×

If your control plane API endpoint is available, but worker nodes did not join the hosted cluster on AWS, you can debug worker node issues.

Checking why worker nodes did not join the hosted cluster

To troubleshoot why worker nodes did not join the hosted cluster on AWS, you can check the following information.

Prerequisites
Procedure
  1. Address any error messages in the status of the HostedCluster and NodePool resources:

    1. Check the status of the HostedCluster resource by running the following command:

      $ oc get hc -n <hosted_cluster_namespace> <hosted_cluster_name> -o jsonpath='{.status}'
    2. Check the status of the NodePool resource by running the following command:

      $ oc get hc -n <hosted_cluster_namespace> <hosted_cluster_name> -o jsonpath='{.status}'

      If you did not find any error messages in the status of the HostedCluster and NodePool resources, proceed to the next step.

  2. Check if your worker machines are created by running the following commands, replacing values as necessary:

    $ HC_NAMESPACE="clusters"
    $ HC_NAME="cluster_name"
    $ CONTROL_PLANE_NAMESPACE="${HC_NAMESPACE}-${HC_NAME}"
    $ oc get machines.cluster.x-k8s.io -n $CONTROL_PLANE_NAMESPACE
    $ oc get awsmachines -n $CONTROL_PLANE_NAMESPACE
  3. If worker machines do not exist, check if the machinedeployment and machineset resources are created by running the following commands:

    $ oc get machinedeployment -n $CONTROL_PLANE_NAMESPACE
    $ oc get machineset -n $CONTROL_PLANE_NAMESPACE
  4. If the machinedeployment and machineset resources do not exist, check logs of the HyperShift Operator by running the following command:

    $ oc logs deployment/operator -n hypershift
  5. If worker machines exist but are not provisioned in the hosted cluster, check the log of the cluster API provider by running the following command:

    $ oc logs deployment/capi-provider -c manager -n $CONTROL_PLANE_NAMESPACE
  6. If worker machines exist and are provisioned in the cluster, ensure that machines are initialized through Ignition successfully by checking the system console logs. Check the system console logs of every machine by using the console-logs utility by running the following command:

    $ ./bin/hypershift console-logs aws --name $HC_NAME --aws-creds ~/.aws/credentials --output-dir /tmp/console-logs

    You can access the system console logs in the /tmp/console-logs directory.
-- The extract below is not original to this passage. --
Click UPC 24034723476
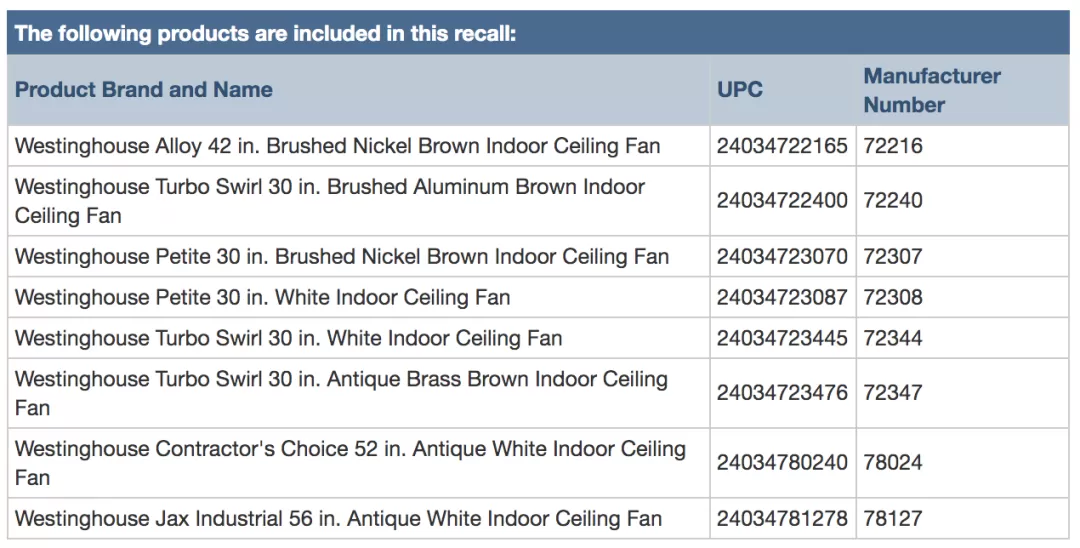1080x548 pixels. (782, 392)
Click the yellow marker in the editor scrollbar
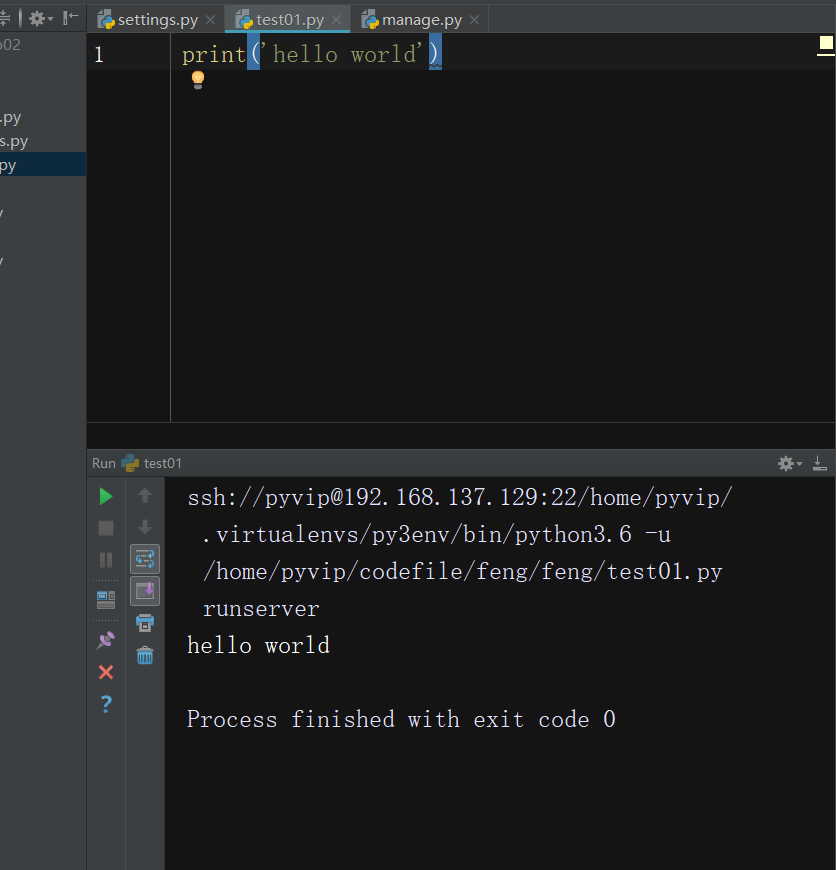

The control plane exposes the Ignition endpoint. If you see an error related to the Ignition endpoint, then the Ignition endpoint is not accessible from the worker nodes through https.

  7. If worker machines are provisioned and initialized through Ignition successfully, you can extract and access the journal logs of every worker machine by creating a bastion machine. A bastion machine allows you to access worker machines by using SSH.

    1. Create a bastion machine by running the following command:

      $ ./bin/hypershift create bastion aws --aws-creds ~/.aws/credentials --name $CLUSTER_NAME --ssh-key-file /tmp/ssh/id_rsa.pub
    2. Optional: If you used the --generate-ssh flag when creating the cluster, you can extract the public and private key for the cluster by running the following commands:

      $ mkdir /tmp/ssh
      $ oc get secret -n clusters ${HC_NAME}-ssh-key -o jsonpath='{ .data.id_rsa }' | base64 -d > /tmp/ssh/id_rsa
      $ oc get secret -n clusters ${HC_NAME}-ssh-key -o jsonpath='{ .data.id_rsa\.pub }' | base64 -d > /tmp/ssh/id_rsa.pub
    3. Extract journal logs from the every worker machine by running the following commands:

      $ mkdir /tmp/journals
      $ INFRAID="$(oc get hc -n clusters $CLUSTER_NAME -o jsonpath='{ .spec.infraID }')"
      $ SSH_PRIVATE_KEY=/tmp/ssh/id_rsa
      $ ./test/e2e/util/dump/copy-machine-journals.sh /tmp/journals

      You must place journal logs in the /tmp/journals directory in a compressed format. Check for the error that indicates why kubelet did not join the cluster.